YEARS AGO
YEARS AGO
Today is Tuesday, Dec. 1, the 335th day of 2015. There are 30 days left in the year.
ASSOCIATED PRESS
On this date in:
1824: The presidential election is turned over to the U.S. House of Representatives when a deadlock develops among John Quincy Adams, Andrew Jackson, William H. Crawford and Henry Clay. (Adams ended up the winner.)
1860: The Charles Dickens novel “Great Expectations” is first published in weekly serial form.
1862: President Abraham Lincoln sends his Second Annual Message to Congress, in which he calls for the abolition of slavery, and goes on to say, “Fellow citizens, we cannot escape history.
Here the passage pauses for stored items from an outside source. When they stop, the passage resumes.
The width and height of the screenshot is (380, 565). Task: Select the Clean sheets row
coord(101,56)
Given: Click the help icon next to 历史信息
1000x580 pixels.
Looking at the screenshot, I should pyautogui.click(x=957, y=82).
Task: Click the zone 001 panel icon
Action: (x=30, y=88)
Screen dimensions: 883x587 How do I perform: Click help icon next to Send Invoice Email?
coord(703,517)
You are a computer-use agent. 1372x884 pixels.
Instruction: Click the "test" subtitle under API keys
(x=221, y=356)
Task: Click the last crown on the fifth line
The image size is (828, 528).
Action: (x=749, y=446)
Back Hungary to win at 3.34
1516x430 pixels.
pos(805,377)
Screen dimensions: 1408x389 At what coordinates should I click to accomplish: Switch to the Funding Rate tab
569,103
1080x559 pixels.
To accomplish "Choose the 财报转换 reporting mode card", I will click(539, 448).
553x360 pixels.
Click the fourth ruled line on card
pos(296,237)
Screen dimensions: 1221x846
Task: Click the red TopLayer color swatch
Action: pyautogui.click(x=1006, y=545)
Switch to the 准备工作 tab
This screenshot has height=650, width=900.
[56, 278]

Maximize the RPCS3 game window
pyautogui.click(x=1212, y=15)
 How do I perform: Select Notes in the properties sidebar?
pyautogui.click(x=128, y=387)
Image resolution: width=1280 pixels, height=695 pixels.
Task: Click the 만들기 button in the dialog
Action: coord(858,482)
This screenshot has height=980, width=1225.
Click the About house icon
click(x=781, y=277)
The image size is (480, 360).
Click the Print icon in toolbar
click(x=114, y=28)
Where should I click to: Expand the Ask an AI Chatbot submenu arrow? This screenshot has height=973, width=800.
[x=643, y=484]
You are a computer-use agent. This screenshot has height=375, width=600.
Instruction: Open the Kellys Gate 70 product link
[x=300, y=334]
We of this Congress and this administration will be remembered in spite of ourselves.”
1921: The Navy flies the first nonrigid dirigible to use helium; the C-7 travels from Hampton Roads, Va., to Washington, D.C.
1934: Soviet communist official Sergei M. Kirov, an associate of Josef Stalin’s, is assassinated in Leningrad, resulting in a massive purge.
1942: Nationwide gasoline rationing goes into effect in the United States.
1955: Rosa Parks, a black seamstress, is arrested after refusing to give up her seat to a white man on a Montgomery, Ala., city bus; the incident sparks a yearlong boycott of the buses by blacks.
1965: An airlift of refugees from Cuba to the United States begins in which thousands of Cubans are allowed to leave their homeland.
1969: The U.S. government has its first draft lottery since World War II.
1990: British and French workers digging the Channel Tunnel between their countries finally meet after knocking out a passage in a service tunnel.
2005: A roadside bomb kills 10 U.S. Marines near Fallujah, Iraq.
2010:President Barack Obama’s bipartisan deficit commission unveils its recommendations including lower income taxes, fewer tax breaks and higher age for retirement benefits.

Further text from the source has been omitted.